Rêve d’automne de Patrice Chéreau au Théâtre de la Ville
Le temps sublimé de Patrice Chéreau
Un bouleversement infini, c’est ce qui attend tout spectateur « de Rêve en automne » de Jon Fosse, crée au Louvre dans le cadre de la présence de Patrice Chéreau comme artiste invité, et à l’affiche depuis le 4 décembre au théâtre de la Ville, transformé en Louvre. Un texte sensible, une mise en scène grandiose, un décor à couper le souffle , des comédiens magistraux. Rêve en automne est le rendez-vous inratable de la saison 2010-2011.

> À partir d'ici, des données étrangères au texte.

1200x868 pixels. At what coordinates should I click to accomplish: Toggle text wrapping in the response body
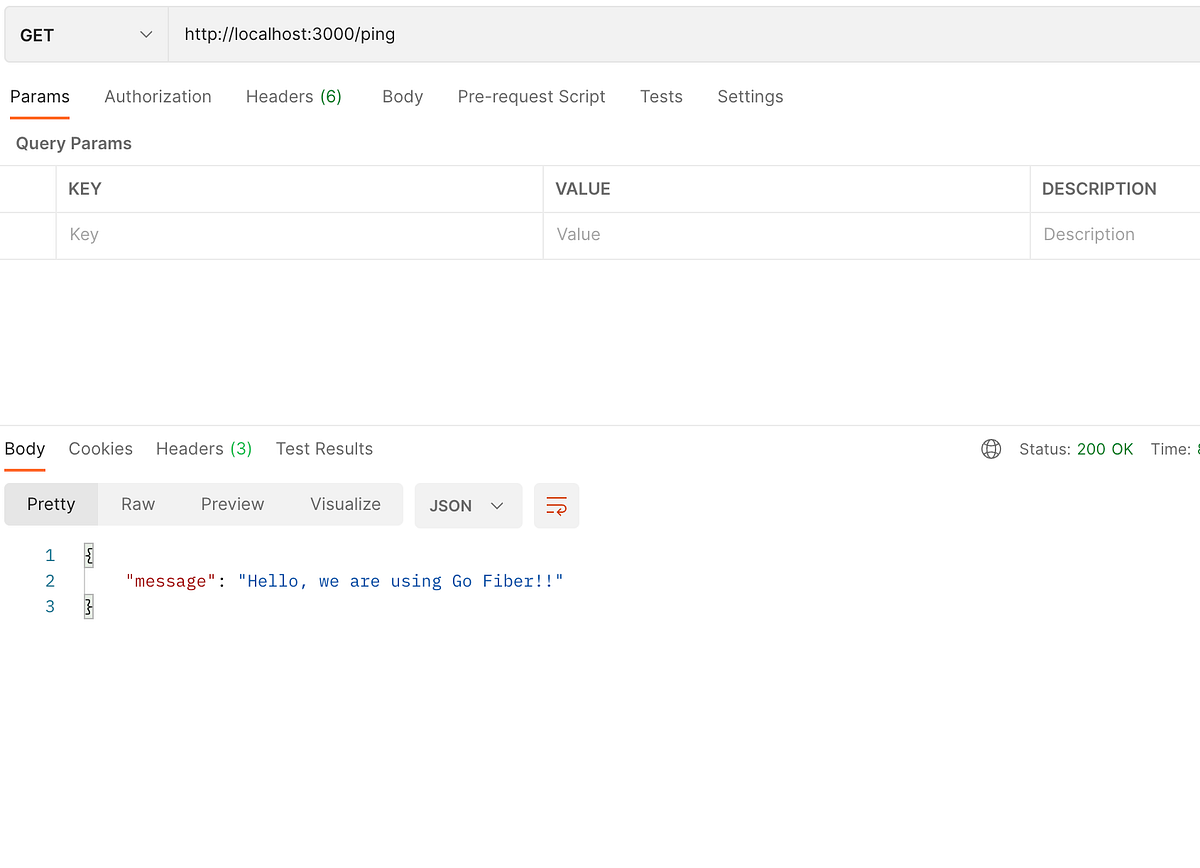[556, 505]
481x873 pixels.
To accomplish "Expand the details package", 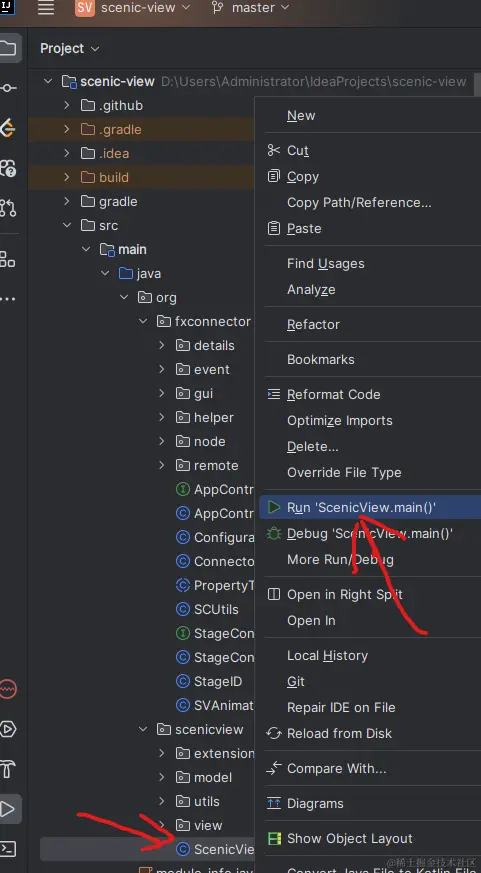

Une femme âgée ère dans les salles rouges du Louvre, elle semble en chemise de nuit, elle ne parle pas mais sa présence glace autant qu’elle fascine. Un homme surgit, valise à la main, puis une femme affolée surgit. Ils se retrouvent « là » par hasard mais se sont déjà connus. Quand ? Comment ? Les éléments se brouillent. Ce « là » n’est pas le musée qui s’offre à nos yeux incrédules , mais un cimetière où l’on doit enterrer une vielle dame. Celle que nous avons vu marcher. C’était donc son âme.
Des personnages tournent autour de ce couple reconstitué. Tous font parti de la famille de l’homme. Qui sont les vivants, qui sont les morts ? Devant un tableau du christ en piéta, les hommes s’allongent et les femmes restent debout, gardiennes de la vie. Chéreau confond le temps et l’espace, le ciel et la terre, le passé et le présent. Mais aussi les sentiments. L’amour se conjugue avec la haine, le désir avec l’abstinence.
Jon Fosse raconte une histoire au fil en apparence simple, celui des rapports humains, dans les liens amoureux et familiaux. Les trois temps soulignés par l’auteur appuient sur les émotions , la vie et la mort. Il insiste sur des instants clés et fait parler les coeurs. Que se passe t-il au moment d’une rencontre pour chacun? C’est la question de la transmission entre les générations qui se détache de ce texte. L’écriture hachée renforce nettement la sensation de temps chamboulé.
Dans ce rêve où la musique envoute l’espace, Valeria Bruni Tedeschi et Pascal Gregorry forment un couple tant séduisant que fascinant. En brouillant la chronologie et la relation au réel, Chéreau touche à l’essence même de l’humanité. Il faut tenter de vivre, dans les méandres de la complexité, face à la mort qui rôde.
Chef d’œuvre.
Théâtre de la Ville, 2 place du Châtelet, du 4 décembre au 25 janvier 2011, places disponibles à partir du 18 décembre, de 33 à 24 € , 01.42.74.22.77
Extrait
« LA FEMME
Pour que la vie continue
pour que les maisons et les rues et les villes s’emplissent
pour que les gens meurent dans la peur et la douleur et le désespoir
pour que les gens se serrent les uns contre les autres dans le désir et la douleur et la peur et que d’autres enfants qui disent que les jolis noms sont toujours tristes puissent naître dans la peur et la douleur et le désespoir
Et au-dessus de tout ça il y aurait donc ce que nous appelons l’amour si insupportablement incompréhensible
si impossible à définir
mais il existe nous le sentons bien
C’est bien dans l’amour que nous sommes là tout seuls et ensemble
Nous le savons tous les deux Nous le savons
Peut-être est-ce l’amour qui sauve les morts peut-être. »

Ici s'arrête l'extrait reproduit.